Munich’s accession to the ranks of the most popular and most frequented international destinations in the world has in the past presented the city’s government and its people with many challenges, and continues to do so today. The exhibition “Ecopolis München” examines the relationship between Munich’s residents and their urban environment by focusing on the evolution of specific areas and particular sites. Among the areas featured are the city’s abattoir and Fröttmaning Hill (Fröttmaninger Müllberg), which was once a waste dump and is now a popular recreational area.

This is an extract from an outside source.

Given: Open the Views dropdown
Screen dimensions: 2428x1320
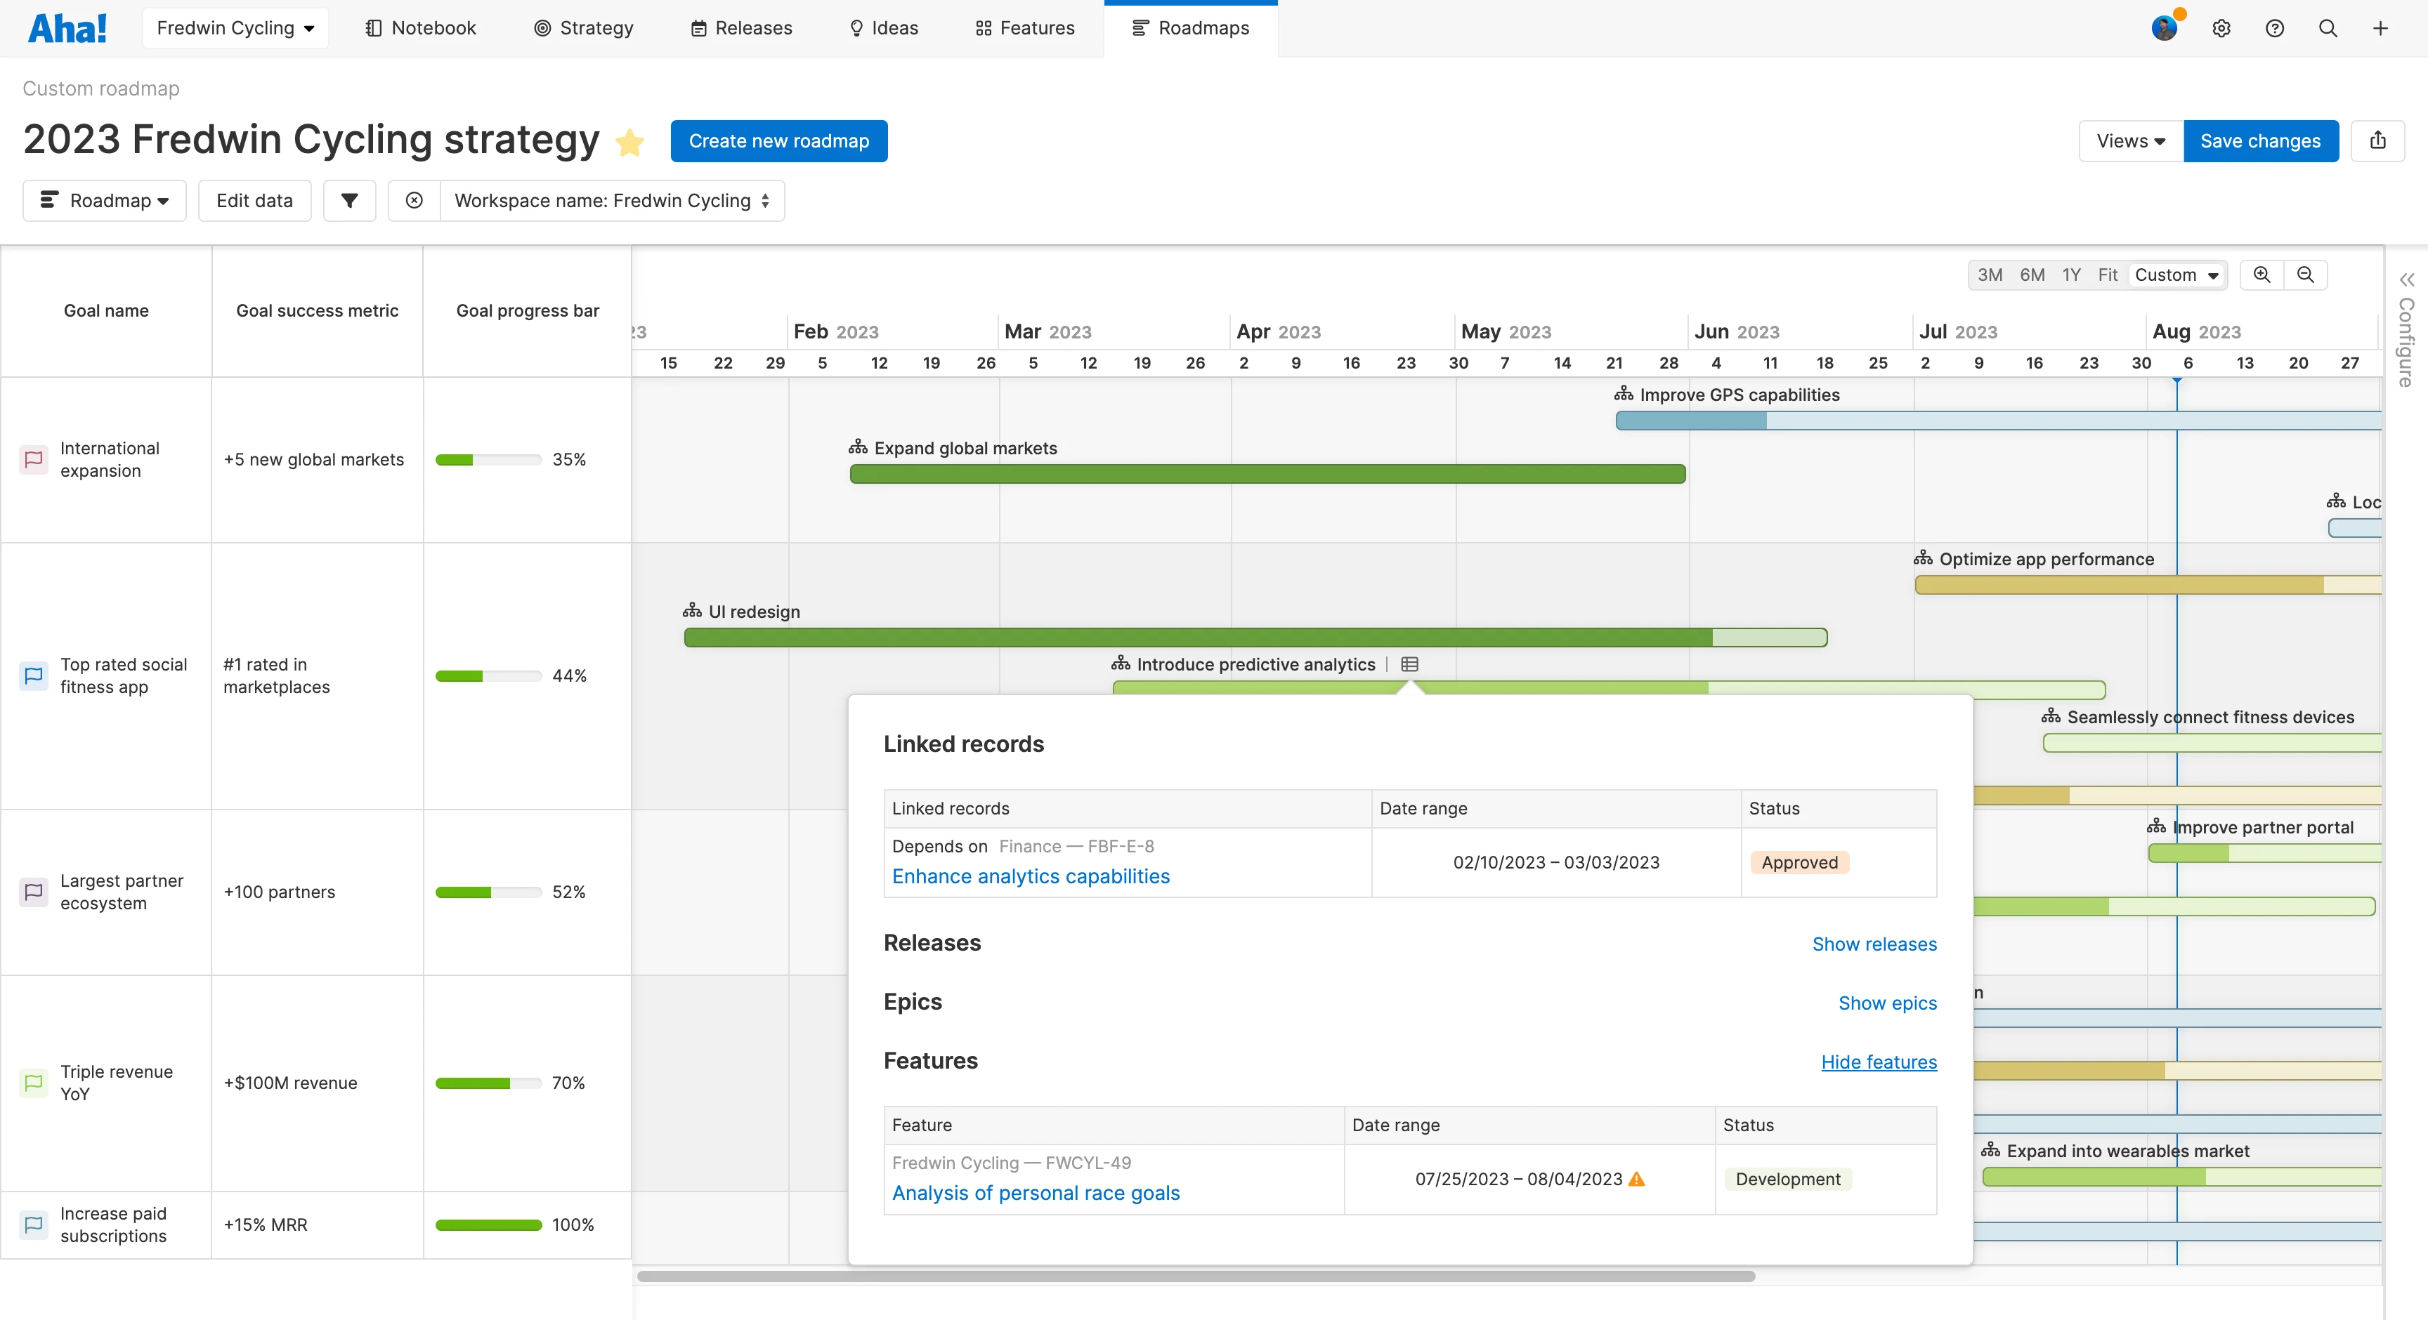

The exhibition, which continues until October 20, 2019 in the “whiteBOX” in the city’s Factory Quarter (Werksviertel), brings to light various lesser known aspects of the city’s development. For example, given the reputation of the English Garden and its many other parks, it comes as a surprise to learn that Munich has a higher proportion of sealed soil than any other city in Germany. Among the other topics highlighted in the exhibition are the social and ecological roles of the English Garden over the course of its history, the democratic ideals that underpinned the municipality’s approach to the planning of the Olympia Park, and why “sheep may safely graze” on the roof of an office building in the Bavarian capital. The exhibition is arranged in 12 thematic blocks, which provide visitors with a unique perspective on urban development in Munich.
“Our intention in mounting this exhibition was to demonstrate how people, plants, animals and bacteria, the lie of the land and its geological make-up, have together made the city into the vibrant environment we now live in,” explains Curator Laura Kuen. The exhibition itself was conceived and assembled by advanced undergraduate students enrolled in the Environmental Studies Certificate Program at LMU’s Rachel Carson Center, and represents a major extension of the range of themes covered by its predecessor “Ecopolis” in 2017.